As a solution algorithm for Unbounded Knapsack Problem, the
performance analysis of density-ordered greedy heuristic, weight-ordered
greedy heuristic, value-ordered greedy heuristic, extended greedy
heuristic and total-value heuristic has been done. Empirical experiments
on different test problems have been analysed and reported. Problem
instances with a very large number of undominated items were generated
in addition to the types of instances suggested by Martello and Toth
(1990). Theoretically, the lower bound on the performance for total-value
heuristic is better than the corresponding lower bounds for the densityordered
greedy heuristic and the extended greedy heuristic as discussed
by White (1992) and Kohli and Krishnamurti (1992). The computational
tests fail to show clear superiority of any particular heuristic algorithm,
although each heuristic produces good quality solutions. If the
combination of the density-ordered greedy and the total-value greedy
heuristics are considered then the combination shows complementary
effect.

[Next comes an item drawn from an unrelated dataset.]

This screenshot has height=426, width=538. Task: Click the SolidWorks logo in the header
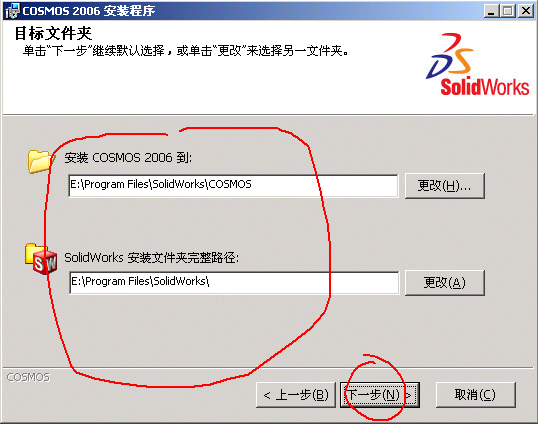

A new heuristic algorithm incorporating the structural properties of
the density-ordered greedy heuristic and the total-value greedy heuristic
is developed and its complementary effect studied. It was found that the
combination of the density-ordered greedy heuristic, the extended greedy
heuristic, the total-value greedy heuristic and the new complementary
heuristic gives a better performance result than the single best heuristic in
the combination.